Communication Matters
The consensus document is not a guideline because more clinical trial data are needed before firm recommendations can be made. However, Dr. Bhatt says that the document may spur improvements in patient safety, identify knowledge gaps, and serve as a starting point for future investigations. “For now, our hope is that the document will foster better communication among cardiologists, gastroenterologists, and primary care physicians. It’s critical that all physicians collaborate so that patient safety can improve. This is a serious clinical problem for patients with CVD. As more data emerge from clinical trials, observational studies, and expert opinions, we will be better equipped to manage and even prevent this complication in the future.”

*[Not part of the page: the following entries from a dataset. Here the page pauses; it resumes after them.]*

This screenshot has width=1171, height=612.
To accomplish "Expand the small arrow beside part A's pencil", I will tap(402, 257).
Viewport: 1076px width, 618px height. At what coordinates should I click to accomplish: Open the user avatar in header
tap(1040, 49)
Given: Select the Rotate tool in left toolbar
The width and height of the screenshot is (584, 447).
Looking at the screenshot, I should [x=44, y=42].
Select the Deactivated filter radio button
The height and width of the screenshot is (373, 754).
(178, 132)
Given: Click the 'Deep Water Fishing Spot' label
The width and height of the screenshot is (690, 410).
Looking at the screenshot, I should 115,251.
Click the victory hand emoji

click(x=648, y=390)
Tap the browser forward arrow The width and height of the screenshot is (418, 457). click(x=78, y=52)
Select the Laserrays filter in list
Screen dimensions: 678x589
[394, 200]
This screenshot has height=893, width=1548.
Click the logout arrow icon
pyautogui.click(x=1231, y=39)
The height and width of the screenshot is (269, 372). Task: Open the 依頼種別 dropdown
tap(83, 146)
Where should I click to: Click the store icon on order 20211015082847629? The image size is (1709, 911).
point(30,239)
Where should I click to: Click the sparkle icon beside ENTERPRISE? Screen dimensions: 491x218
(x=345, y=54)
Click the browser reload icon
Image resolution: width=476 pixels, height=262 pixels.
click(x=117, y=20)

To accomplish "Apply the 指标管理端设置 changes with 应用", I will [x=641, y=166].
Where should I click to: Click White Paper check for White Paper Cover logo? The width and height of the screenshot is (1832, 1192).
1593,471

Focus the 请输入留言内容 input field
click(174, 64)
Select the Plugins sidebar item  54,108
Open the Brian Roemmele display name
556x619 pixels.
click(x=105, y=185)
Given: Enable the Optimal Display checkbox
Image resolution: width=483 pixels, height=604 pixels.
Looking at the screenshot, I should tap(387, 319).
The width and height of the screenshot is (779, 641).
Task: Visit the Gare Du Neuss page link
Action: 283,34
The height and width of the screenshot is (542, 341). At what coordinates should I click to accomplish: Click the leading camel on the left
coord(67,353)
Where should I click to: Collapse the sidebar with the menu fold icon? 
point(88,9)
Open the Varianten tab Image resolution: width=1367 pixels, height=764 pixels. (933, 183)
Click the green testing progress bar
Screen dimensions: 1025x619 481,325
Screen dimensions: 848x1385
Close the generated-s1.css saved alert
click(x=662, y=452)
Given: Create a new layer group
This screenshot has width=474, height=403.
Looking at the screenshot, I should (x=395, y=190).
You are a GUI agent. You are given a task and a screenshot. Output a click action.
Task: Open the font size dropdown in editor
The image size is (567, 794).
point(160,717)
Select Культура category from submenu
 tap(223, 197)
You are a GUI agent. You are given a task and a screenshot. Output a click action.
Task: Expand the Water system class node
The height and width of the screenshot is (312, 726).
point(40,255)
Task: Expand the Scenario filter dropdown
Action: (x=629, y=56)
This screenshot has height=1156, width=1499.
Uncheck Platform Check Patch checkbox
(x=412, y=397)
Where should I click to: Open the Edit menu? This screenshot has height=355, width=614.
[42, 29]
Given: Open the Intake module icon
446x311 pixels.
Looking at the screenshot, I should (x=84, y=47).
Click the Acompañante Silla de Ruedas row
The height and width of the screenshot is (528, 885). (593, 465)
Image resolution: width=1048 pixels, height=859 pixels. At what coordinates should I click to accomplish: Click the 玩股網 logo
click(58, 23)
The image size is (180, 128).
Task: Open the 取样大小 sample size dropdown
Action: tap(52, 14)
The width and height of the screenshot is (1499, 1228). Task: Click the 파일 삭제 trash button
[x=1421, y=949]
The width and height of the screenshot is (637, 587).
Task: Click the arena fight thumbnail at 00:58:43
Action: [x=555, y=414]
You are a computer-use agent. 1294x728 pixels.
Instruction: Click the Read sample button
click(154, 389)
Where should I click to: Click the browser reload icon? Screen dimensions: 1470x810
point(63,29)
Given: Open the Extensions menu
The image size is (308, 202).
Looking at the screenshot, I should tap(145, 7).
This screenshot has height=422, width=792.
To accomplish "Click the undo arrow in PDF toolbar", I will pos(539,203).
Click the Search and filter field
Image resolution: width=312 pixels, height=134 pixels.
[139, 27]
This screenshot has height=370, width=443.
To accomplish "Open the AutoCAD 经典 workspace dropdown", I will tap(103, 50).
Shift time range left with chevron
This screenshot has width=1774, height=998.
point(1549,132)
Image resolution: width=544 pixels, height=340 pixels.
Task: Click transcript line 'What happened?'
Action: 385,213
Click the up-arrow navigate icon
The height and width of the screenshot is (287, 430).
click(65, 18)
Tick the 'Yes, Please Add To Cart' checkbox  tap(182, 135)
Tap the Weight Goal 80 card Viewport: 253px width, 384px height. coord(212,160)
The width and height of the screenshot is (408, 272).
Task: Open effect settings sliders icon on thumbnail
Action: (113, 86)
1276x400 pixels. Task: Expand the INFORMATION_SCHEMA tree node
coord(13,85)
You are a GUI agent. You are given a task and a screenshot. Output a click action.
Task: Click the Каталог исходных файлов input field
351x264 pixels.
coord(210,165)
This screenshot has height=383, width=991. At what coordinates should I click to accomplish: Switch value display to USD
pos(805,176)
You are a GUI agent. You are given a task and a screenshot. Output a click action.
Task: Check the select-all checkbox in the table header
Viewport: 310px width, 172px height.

Deepak L. Bhatt, MD, MPH, FACC, FAHA, FSCAI, has indicated to Physician’s Weekly that he has worked as a consultant for Arena, Astellas, Astra Zeneca, Bayer, Bristol Myers Squibb, Cardax, Centocor, Cogentus, Daiichi-Sankyo, Eisai, Eli Lilly, Glaxo Smith Kline, Johnson & Johnson, McNeil, Medtronic, Millennium, Molecular Insights, Otsuka, Paringenix, PDL, Philips, Portola, Sanofi Aventis, Schering Plough, Scios, Takeda, The Medicines Company, and Vertex. He has also received grants/research aid from Bristol Myers Squibb, Eisai, Ethicon, Heartscape, Sanofi Aventis, and The Medicines Company.